Two years later I had a second baby and this time I did some running during pregnancy while pushing the stroller with my 1 year old. We lived in Chicago and I got tons of exercise walking and running while exploring the city. I even ran the Chicago Marathon before my second child was 1 year old! All of this happened with little to no symptoms of urinary incontinence or pelvic floor dysfunction. I’m lucky – not all women are so lucky.
I started working out at the local gym more often to preserve my joints but would still run, especially on weekends. Then it happened again. I was on a 0 dark 30 Saturday run before the family woke up and I leaked. I still didn’t do anything about it other than I started wearing pads when I ran and I slowed down/walked to manage the leakage on runs. Sometimes I peed, sometimes I didn’t. I didn’t see any rhyme or reason to when I leaked but I didn’t feel like I had the time to look into it.

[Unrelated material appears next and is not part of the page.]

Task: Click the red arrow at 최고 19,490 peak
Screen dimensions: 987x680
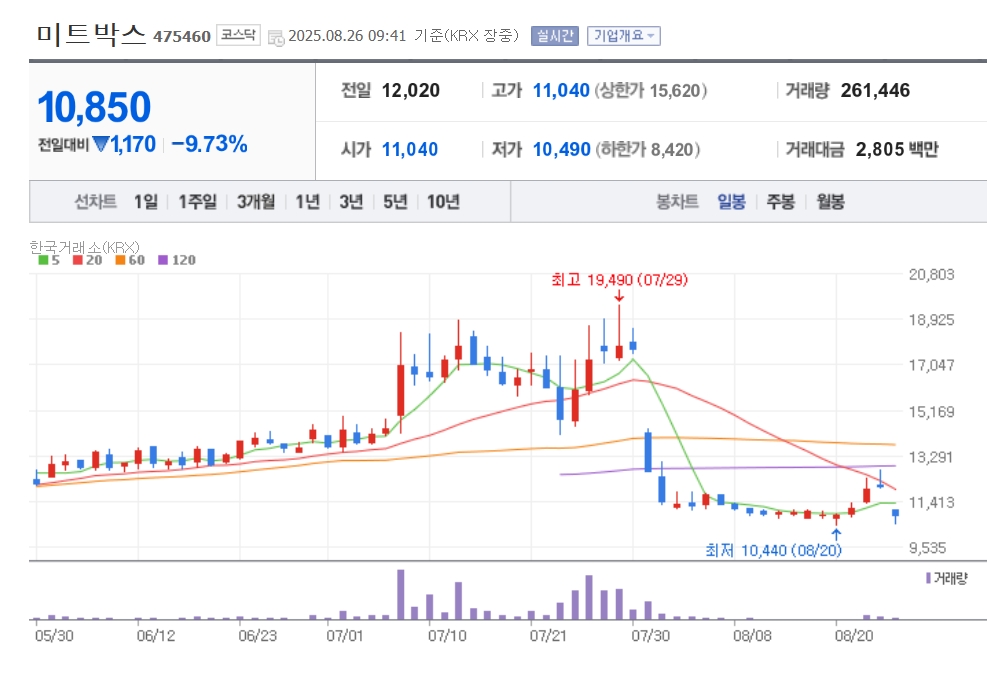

Then we moved to Colorado during the pandemic. I LOVED going for runs but I did other workouts (Peloton – read sitting and no jostling of my bladder) more often just because it fit in my schedule easier but my pelvic floor was not right.
I still leaked and sometimes it was A LOT. I couldn’t ignore it. I’d wear pads often just for daily life since I wanted to be able to run or jump with my kids spontaneously but I didn’t go out for runs much. Then last year I decided to sign up for a 30k trail race. I wasn’t doing it to be fast and I figured that there would be walking involved anyway so my bladder/pee issues were going to be manageable. Training runs = more pads and trying to mitigate hydrating but not peeing in my shorts. I still didn’t do much to try to understand what I could do to help my body NOT pee, I just figured I had to manage the symptom. Did the race and about half way through my bladder let loose to the point I could feel the pee down my leg. Once again, wrapped a pullover around my waist and finally made it to a bathroom to relieve the rest my bladder and change my soaked pad. It was embarrassing and I didn’t tell anyone.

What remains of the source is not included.